We have to be careful with the term delusion, because there are multiple common use cases for the term. So to start we will define two different contextual versions of common usage for the term. We will be using Merriam-Webster as a source for these definitions . Version one, the version that causes the most confusion, is:
“something that is falsely or delusively believed or propagated”
In this context religion clearly is a delusion. That being a false belief. By using this definition we are essentially admitting that everyone is deluded to some degree and that religious people being deluded means very little and has very few real world implications. I am perfectly happy to agree that religions are false beliefs that are not backed up by a scientific understanding of the world.
However it should be pointed out that this is generally not the context with which irreligious people apply the term, nor is it the context that most people understand the term. When irreligious people state religion is a delusion they usually use a phrase similar to “religious people are delusional”. This is most often understood to mean that the person you are talking about has a psychiatric condition rather than simply false beliefs. This leads onto our second common usage definition of delusion:
“a false idea or belief that is caused by mental illness”
To discuss delusion as a mental illness specifically we will need a psychiatric definition. We will take the psychiatric definition from a paper published in the Industrial Psychiatric Journal “Understanding Delusions”  to ensure a comprehensive definition:
“A delusion is a belief that is clearly false and that indicates an abnormality in the affected person’s content of thought. The false belief is not accounted for by the person’s cultural or religious background or his or her level of intelligence. The key feature of a delusion is the degree to which the person is convinced that the belief is true. A person with a delusion will hold firmly to the belief regardless of evidence to the contrary. Delusions can be difficult to distinguish from overvalued ideas, which are unreasonable ideas that a person holds, but the affected person has at least some level of doubt as to its truthfulness. A person with a delusion is absolutely convinced that the delusion is real. Delusions are a symptom of either a medical, neurological, or mental disorder.”
In this context delusion is clearly used to indicate that the person suffering from delusion have a disorder of some form that actively prevents them from normal thinking processes. Religion, in general, does not fit this criteria. Religion is most often a product of upbringing and cultural background. You will note that in the psychiatric definition of a delusion religion is specifically noted as not being considered a cause of delusion. This is because while religion may be considered a false belief it is not caused by a disorder that prevents people from using normal thinking processes.
Finally, we move onto why you should never state that religious people are deluded, even if you simply mean that they have a belief not supported by science. Professor Andrew Sims has published a paper on the subject in the The British journal of psychiatry: the journal of mental science called “Is Faith Delusion?”  and you can find a pre-print of the paper here . Professor Sims is a Christian and obviously has an interest in considering religion to not be a delusion, but he also has some important points to make. The most important, at least in regards to the use of the term “delusion”, is that while previously delusion was commonly understood to simply mean that someone had a false belief it is now much more commonly understood to mean someone is mentally ill. As Sims points out:
“In English law, delusion has been the cardinal feature of insanity for the last 200 years. It is a mitigating circumstance and can convey diminished responsibility.”

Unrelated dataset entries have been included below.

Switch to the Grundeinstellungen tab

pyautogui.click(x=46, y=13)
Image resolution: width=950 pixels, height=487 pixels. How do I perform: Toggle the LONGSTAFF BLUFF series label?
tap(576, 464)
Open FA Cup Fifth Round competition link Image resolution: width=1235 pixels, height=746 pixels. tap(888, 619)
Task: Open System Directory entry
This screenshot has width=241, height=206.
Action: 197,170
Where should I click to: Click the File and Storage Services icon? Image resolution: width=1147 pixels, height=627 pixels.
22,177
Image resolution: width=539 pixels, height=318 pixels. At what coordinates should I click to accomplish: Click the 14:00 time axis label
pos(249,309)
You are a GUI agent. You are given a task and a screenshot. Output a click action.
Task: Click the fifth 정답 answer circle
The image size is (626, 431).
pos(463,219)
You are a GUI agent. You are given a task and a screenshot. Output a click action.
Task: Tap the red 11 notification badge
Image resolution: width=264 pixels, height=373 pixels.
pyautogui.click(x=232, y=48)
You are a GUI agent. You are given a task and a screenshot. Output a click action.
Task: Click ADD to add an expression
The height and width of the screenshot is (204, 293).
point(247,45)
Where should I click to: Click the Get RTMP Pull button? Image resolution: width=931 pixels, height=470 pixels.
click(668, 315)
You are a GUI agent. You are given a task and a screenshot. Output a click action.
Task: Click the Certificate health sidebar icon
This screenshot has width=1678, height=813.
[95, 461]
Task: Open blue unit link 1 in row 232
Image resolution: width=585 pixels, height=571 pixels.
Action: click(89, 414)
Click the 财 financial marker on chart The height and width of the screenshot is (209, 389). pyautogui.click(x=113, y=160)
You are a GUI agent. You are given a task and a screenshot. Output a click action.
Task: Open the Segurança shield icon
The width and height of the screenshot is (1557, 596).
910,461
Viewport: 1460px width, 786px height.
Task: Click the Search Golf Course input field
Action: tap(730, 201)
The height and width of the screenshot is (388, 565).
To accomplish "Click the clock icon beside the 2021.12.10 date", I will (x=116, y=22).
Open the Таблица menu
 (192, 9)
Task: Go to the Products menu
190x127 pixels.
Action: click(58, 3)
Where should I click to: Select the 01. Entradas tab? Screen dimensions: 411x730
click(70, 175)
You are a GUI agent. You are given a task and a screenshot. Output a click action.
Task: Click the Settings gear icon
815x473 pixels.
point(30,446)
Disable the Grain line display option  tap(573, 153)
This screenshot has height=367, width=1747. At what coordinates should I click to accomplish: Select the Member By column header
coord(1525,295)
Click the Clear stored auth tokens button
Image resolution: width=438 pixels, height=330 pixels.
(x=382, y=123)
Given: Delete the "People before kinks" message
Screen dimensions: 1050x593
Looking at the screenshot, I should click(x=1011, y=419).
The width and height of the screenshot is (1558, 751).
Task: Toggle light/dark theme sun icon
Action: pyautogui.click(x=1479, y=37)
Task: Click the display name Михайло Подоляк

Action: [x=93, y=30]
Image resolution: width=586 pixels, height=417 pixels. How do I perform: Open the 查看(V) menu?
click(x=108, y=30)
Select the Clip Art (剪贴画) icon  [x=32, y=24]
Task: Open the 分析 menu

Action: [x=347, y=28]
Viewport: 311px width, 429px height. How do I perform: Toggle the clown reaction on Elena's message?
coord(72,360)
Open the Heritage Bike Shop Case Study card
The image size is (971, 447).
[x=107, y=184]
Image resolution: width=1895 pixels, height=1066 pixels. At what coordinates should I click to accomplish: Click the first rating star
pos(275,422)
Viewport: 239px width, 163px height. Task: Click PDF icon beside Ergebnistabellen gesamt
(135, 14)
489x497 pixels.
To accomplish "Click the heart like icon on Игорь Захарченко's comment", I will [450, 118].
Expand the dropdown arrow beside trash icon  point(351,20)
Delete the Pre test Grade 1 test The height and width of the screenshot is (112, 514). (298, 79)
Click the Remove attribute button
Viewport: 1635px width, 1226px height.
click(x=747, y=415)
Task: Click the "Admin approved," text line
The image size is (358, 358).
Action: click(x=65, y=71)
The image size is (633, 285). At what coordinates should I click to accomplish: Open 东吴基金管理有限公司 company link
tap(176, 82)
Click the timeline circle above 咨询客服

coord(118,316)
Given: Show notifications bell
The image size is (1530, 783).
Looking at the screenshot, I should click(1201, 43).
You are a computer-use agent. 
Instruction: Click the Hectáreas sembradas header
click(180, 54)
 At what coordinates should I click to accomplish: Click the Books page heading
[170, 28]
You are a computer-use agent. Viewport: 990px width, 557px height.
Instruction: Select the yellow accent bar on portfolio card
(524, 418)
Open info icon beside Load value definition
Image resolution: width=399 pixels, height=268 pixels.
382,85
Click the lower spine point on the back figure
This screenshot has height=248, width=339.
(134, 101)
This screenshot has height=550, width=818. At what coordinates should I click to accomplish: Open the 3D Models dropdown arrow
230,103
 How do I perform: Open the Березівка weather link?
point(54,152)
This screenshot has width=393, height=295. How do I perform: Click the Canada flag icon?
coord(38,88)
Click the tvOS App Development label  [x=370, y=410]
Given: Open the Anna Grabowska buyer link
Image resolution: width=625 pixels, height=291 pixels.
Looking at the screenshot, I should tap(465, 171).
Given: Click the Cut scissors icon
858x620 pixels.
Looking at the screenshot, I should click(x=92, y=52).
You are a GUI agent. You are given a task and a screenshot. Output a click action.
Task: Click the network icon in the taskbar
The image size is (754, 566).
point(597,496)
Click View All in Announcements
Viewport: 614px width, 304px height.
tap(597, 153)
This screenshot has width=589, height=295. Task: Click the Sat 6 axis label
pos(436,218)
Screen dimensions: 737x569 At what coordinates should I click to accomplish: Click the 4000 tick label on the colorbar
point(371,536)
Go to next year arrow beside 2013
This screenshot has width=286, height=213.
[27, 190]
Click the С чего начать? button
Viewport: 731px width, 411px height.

If we wish to call religions false beliefs I personally agree with this statement. However we must be much more circumspect in using the term “delusion” as even if it is not our intention it leads others to believe that we are accusing all religious people of being mentally ill. Being religious is not a mental illness. A mental illness is a psychological or neurological condition that means our thought processes are not working normally. A belief in a religion is a result of cultural upbringing and is not itself an indication of abnormal thinking processes.